# Morgans American Ale Yeast



## Let's Brew Beer (1/11/16)

Have recently decided to try and recreate a Epic Pale Ale clone using exact recipe except had a bit of trouble finding the American Ale II (Wyeast 1272) so subbed it for an American Ale Yeast by a company called Morgans from Yatala QLD, which coincidently is about a stones throw from my old haunt, would be interested to hear if anyone has used this product before and would be able to shed any light on what i can expect from it ie: Flocculation, Attenuation, possible off-flavours, esters etc. As i know bugger all about it.


----------



## tj2204 (1/11/16)

Hi mate,

As far as I know it is just repackaged US-05.

Cheers,

Tom


----------



## Lowlyf (24/7/17)

Any other info on this yeast? I'm looking to use it also


----------



## Lowlyf (24/7/17)

TowelBoy2013 said:


> Have recently decided to try and recreate a Epic Pale Ale clone using exact recipe except had a bit of trouble finding the American Ale II (Wyeast 1272) so subbed it for an American Ale Yeast by a company called Morgans from Yatala QLD, which coincidently is about a stones throw from my old haunt, would be interested to hear if anyone has used this product before and would be able to shed any light on what i can expect from it ie: Flocculation, Attenuation, possible off-flavours, esters etc. As i know bugger all about it.


How'd you go?


----------



## Bribie G (24/7/17)

AFAIK Morgans doesn't produce its own yeasts, just repackages. For example their lager and general ale kits are repackaged Mauribrew yeasts made in Toowoomba. As posted above I'd guess that their American Ale would be repackaged import, most likely US-05.

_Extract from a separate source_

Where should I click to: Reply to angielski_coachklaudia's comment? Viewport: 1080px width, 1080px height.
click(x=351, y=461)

History: actually I've met Morgan's founder Grant Sampson. Back in the 1970s I ran a LHBS in Maryborough and he was a manager at Brigalow. Obviously he had a falling out somewhere along the line and walked to the next suburb or two down Logan City way and started his own show.

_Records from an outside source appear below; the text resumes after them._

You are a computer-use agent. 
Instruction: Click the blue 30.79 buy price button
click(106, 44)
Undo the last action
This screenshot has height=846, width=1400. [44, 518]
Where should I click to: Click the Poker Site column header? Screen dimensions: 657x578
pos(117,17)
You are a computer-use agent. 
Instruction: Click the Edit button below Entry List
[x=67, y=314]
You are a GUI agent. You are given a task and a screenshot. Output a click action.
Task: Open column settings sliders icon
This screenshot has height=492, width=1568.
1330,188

History told us that he had a better grasp of home brewing than Brigalow


----------



## Lowlyf (24/7/17)

Bribie G said:


> AFAIK Morgans doesn't produce its own yeasts, just repackages. For example their lager and general ale kits are repackaged Mauribrew yeasts made in Toowoomba. As posted above I'd guess that their American Ale would be repackaged import, most likely US-05.
> 
> History: actually I've met Morgan's founder Grant Sampson. Back in the 1970s I ran a LHBS in Maryborough and he was a manager at Brigalow. Obviously he had a falling out somewhere along the line and walked to the next suburb or two down Logan City way and started his own show.
> 
> History told us that he had a better grasp of home brewing than Brigalow



Thanks mate. Their isn't a whole lot of info on it tbh. I'm about to drop a double IPA with 3 packets of the stuff so I want it to work haha


----------